Calexico to pay for road improvements near theater complex

January 16, 2002|By AARON CLAVERIE, Staff Writer

CALEXICO — The City Council here voted unanimously to pay $450,000 for custom improvements to a pair of dead-end roads near the Calexico 10 Theater complex.

Extensions to Fiesta and Robinson roads will be used by future patrons of an Applebee's Neighborhood Grill and Bar and a Holiday Inn Express, according to developers.

Custom improvements include a fountain and a wide landscaped thoroughfare, as per specifications submitted by a Calexico landowner hoping to finalize a deal with developers.

Before the council voted to allocate the cash, City Manager Richard Inman said the $450,000 would be mixed like a cocktail of city funds. Part of the sum would be covered by Measure D funds and the rest would be reimbursed by future developers in the area.


Mayor Pro Tem John Renison asked Inman, "What happened to CDBG?"

At a December meeting, Inman proposed applying for a Community Development Block Grant to pay for improvements to the lot on which Applebee's would build.

At that meeting, owners of the Hometown Buffet and Denny's Restaurant, both near the site, asked the city not to "subsidize" potential competition by paying for improvements to Fiesta and Robinson.
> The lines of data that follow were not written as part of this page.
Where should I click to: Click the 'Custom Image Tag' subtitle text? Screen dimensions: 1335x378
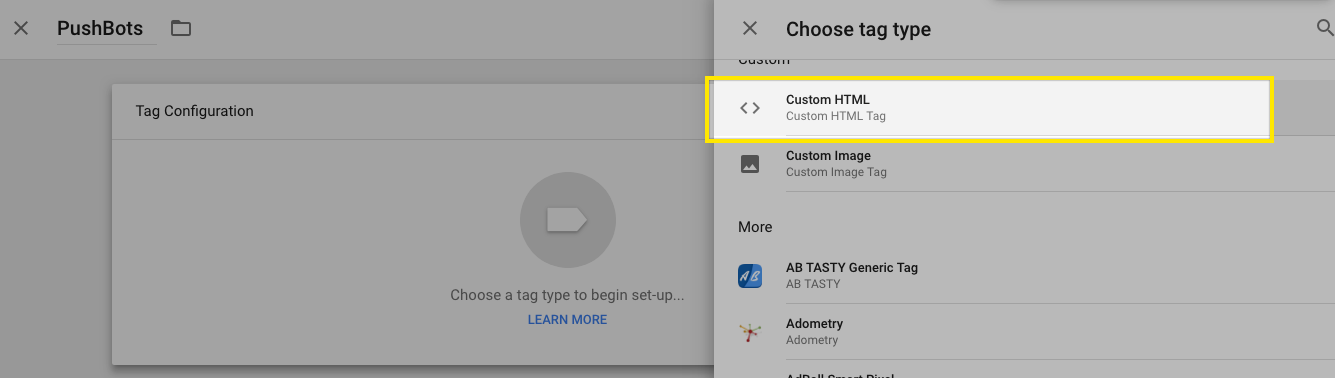coord(836,172)
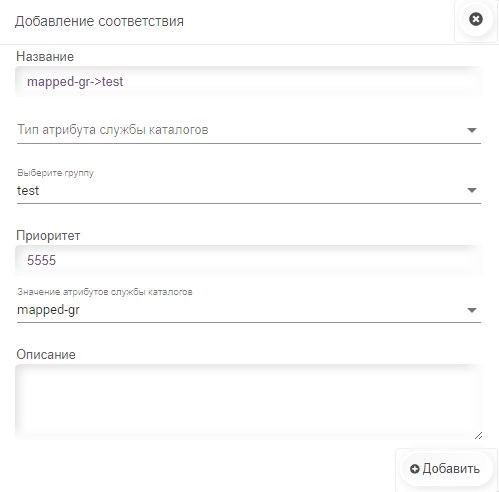Focus the empty Описание text area
Image resolution: width=499 pixels, height=492 pixels.
(249, 402)
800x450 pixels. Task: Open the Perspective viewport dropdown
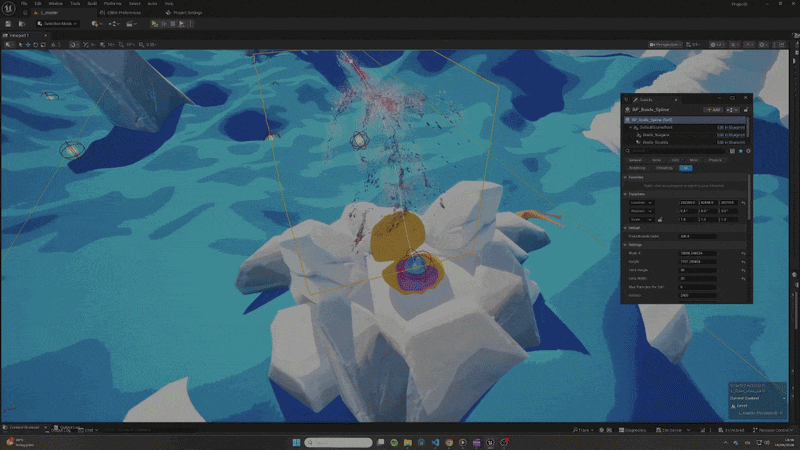click(665, 45)
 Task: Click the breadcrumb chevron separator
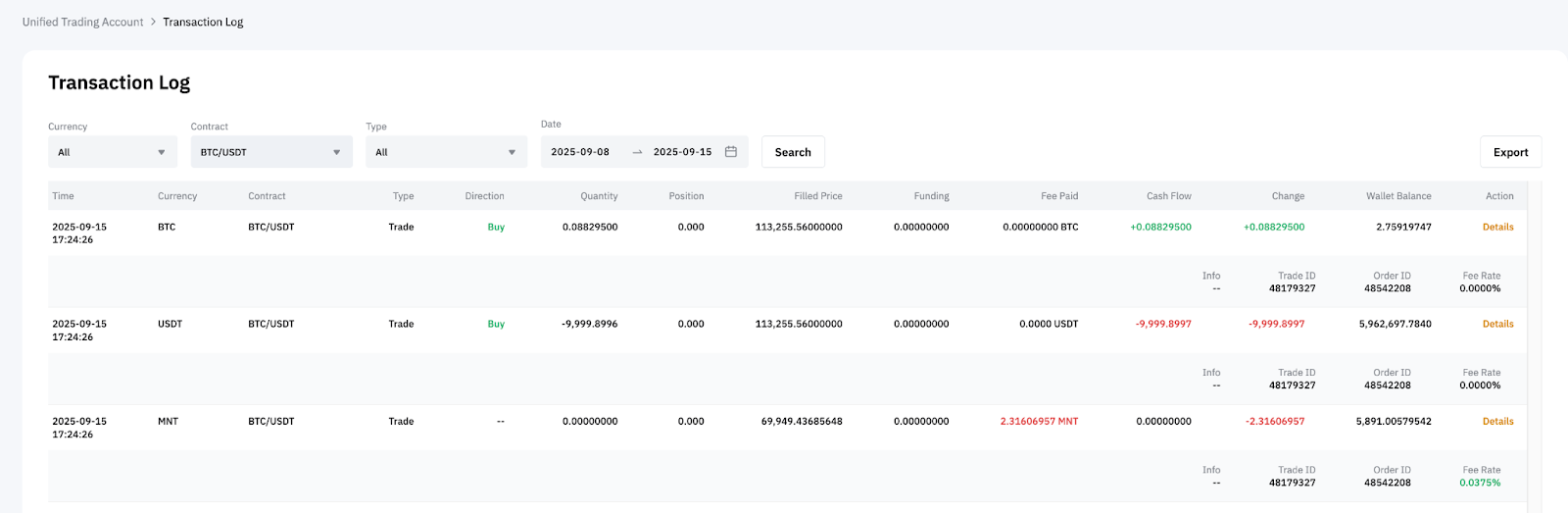[x=153, y=22]
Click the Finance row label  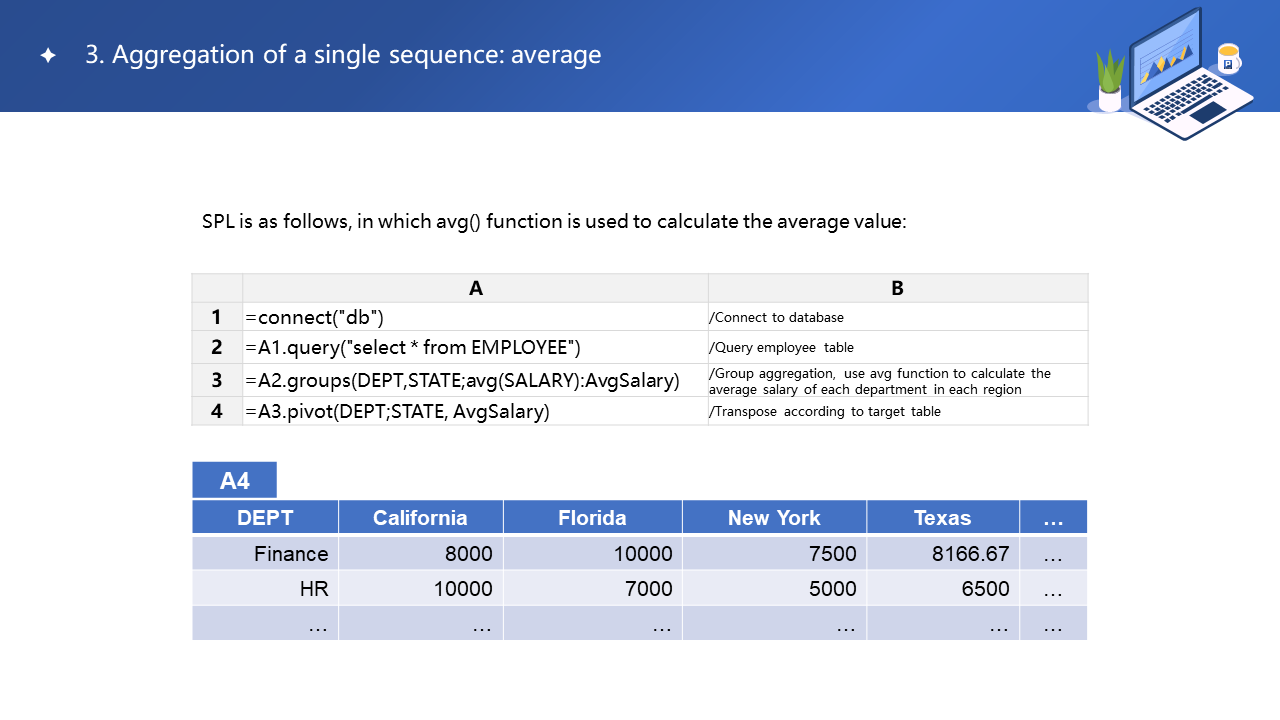pos(290,554)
After Inman said the city would apply for a CDBG grant, discussion on the issue died.

An owner of a Cole Road restaurant sitting in the council chambers asked Renison, "What just happened?"

Renison told him, "We're going to apply for state money. We won't be using city funds."

A CDBG grant is federal money divvied up by the state for specific civic projects, including economic development.

According to recent comments by Inman and the council's action at Tuesday's meeting, the city will improve two roads to the specifications of a local landowner and apply for a CDBG grant on behalf of Applebee's.

Before Tuesday night's vote, Renison said he wouldn't vote "yes" after finding out the city would be paying for the improvements.

Councilman Javier Alatorre asked Inman, "If this is going to be an investment in our economic development, do we have any guarantee that they will proceed with their projects?"

Inman said he would negotiate something of a development agreement to ensure improvements to the roads would be contingent on development of the property.

Renison then said he supported the expenditure. He had been concerned about the city paying for street improvements that would drive up the cost of the property and allow the landowner to sell it for a higher price.

City Public Works Director Mariano Martinez assured the council the improvements would proceed through city channels like any other public works project.

Mayor Victor Carrillo told Inman, "Well done."

The lawyer for the landowner and the man looking to build the Holiday Inn Express didn't speak at the meeting; nor did anyone opposed to the city's expenditure.

Earlier in Tuesday's meeting, the council signed a resolution in support of Proposition 42.

The March 5 ballot proposition would allow the state to set aside more than a billion dollars in gasoline tax money for public transportation infrastructure. Part of the money would be returned to cities to fund street improvements. Other cities in California have passed resolutions in support of the proposition.

At the end of meeting, the council signed a memorandum of understanding with La Familia Mariachi del Valle Imperial.

In May Calexico will host the Valley's annual mariachi festival. Previously the festival has been staged in Brawley and El Centro.